(THE TASK):
Starting at the line that contains "You are a computer-use agent.", reproduce every line through the end of the entries below, with no pictures in the copy.

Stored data

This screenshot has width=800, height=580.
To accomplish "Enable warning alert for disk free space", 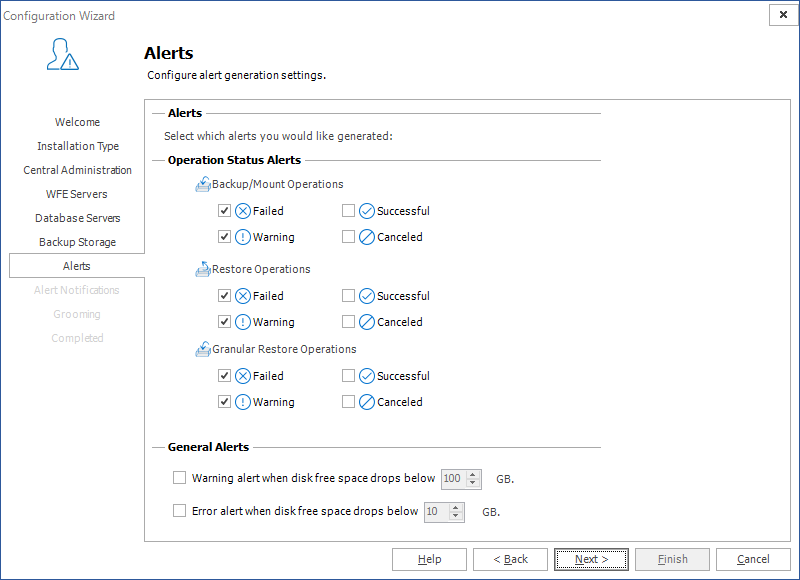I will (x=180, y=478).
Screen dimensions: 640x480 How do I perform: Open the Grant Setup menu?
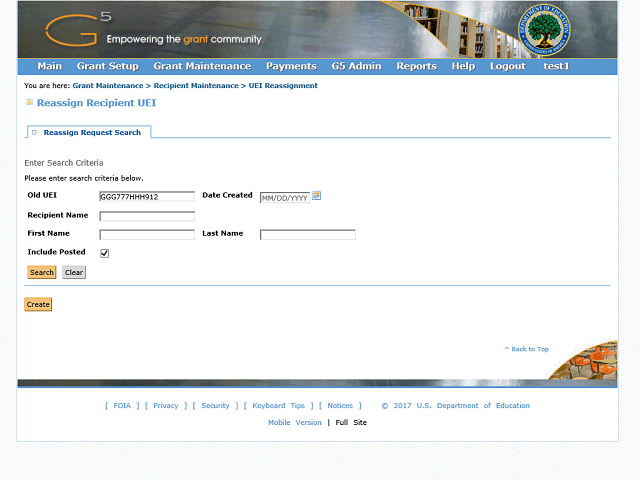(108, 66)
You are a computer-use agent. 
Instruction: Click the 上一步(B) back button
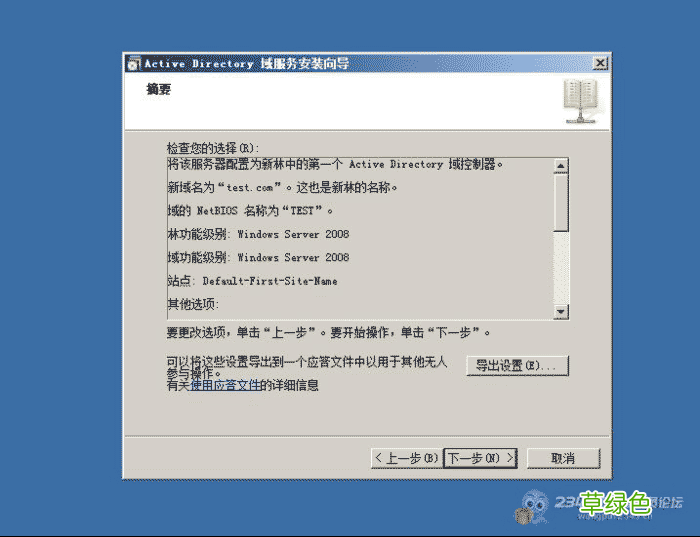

(WRITTEN RESPONSE):
You are a computer-use agent. 
Instruction: Click the 上一步(B) back button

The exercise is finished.